##### EXTRACTED DATA

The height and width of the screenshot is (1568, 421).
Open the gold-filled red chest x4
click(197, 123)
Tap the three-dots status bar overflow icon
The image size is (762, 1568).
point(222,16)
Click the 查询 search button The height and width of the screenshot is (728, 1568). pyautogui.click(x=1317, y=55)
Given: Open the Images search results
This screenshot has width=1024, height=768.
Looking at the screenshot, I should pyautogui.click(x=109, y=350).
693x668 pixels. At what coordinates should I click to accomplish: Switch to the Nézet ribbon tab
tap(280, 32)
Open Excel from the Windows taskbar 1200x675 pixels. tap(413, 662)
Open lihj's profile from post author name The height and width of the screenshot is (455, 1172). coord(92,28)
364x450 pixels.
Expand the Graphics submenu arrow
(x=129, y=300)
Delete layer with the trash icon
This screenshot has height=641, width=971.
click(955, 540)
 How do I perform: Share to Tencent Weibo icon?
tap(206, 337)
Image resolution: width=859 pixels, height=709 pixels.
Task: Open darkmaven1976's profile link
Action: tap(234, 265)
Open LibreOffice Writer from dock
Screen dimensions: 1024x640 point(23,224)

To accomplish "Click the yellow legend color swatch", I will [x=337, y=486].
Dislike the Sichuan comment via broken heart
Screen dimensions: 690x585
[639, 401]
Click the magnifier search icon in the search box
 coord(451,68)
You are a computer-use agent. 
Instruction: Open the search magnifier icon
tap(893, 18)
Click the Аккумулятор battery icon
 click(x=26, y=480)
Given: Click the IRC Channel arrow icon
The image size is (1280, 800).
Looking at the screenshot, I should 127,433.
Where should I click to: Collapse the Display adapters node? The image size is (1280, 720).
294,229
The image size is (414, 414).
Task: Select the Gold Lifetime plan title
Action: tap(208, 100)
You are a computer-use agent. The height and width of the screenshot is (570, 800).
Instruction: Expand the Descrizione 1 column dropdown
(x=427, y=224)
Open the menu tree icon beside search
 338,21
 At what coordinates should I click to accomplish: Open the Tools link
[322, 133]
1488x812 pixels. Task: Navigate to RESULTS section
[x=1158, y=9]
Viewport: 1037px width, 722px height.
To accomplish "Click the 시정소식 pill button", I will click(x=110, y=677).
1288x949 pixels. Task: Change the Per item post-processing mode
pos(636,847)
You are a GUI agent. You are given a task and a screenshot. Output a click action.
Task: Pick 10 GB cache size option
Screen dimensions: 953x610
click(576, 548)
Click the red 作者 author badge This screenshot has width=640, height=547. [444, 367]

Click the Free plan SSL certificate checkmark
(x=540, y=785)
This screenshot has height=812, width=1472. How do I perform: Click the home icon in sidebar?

##########

WHAT YOU HAVE TO DO ▸
Set down exactly, and only, the lines from the one containing "Click the Free plan SSL certificate checkmark" through the final line of the entries above.

ANSWER AREA ▸
Click the Free plan SSL certificate checkmark
(x=540, y=785)
This screenshot has height=812, width=1472. How do I perform: Click the home icon in sidebar?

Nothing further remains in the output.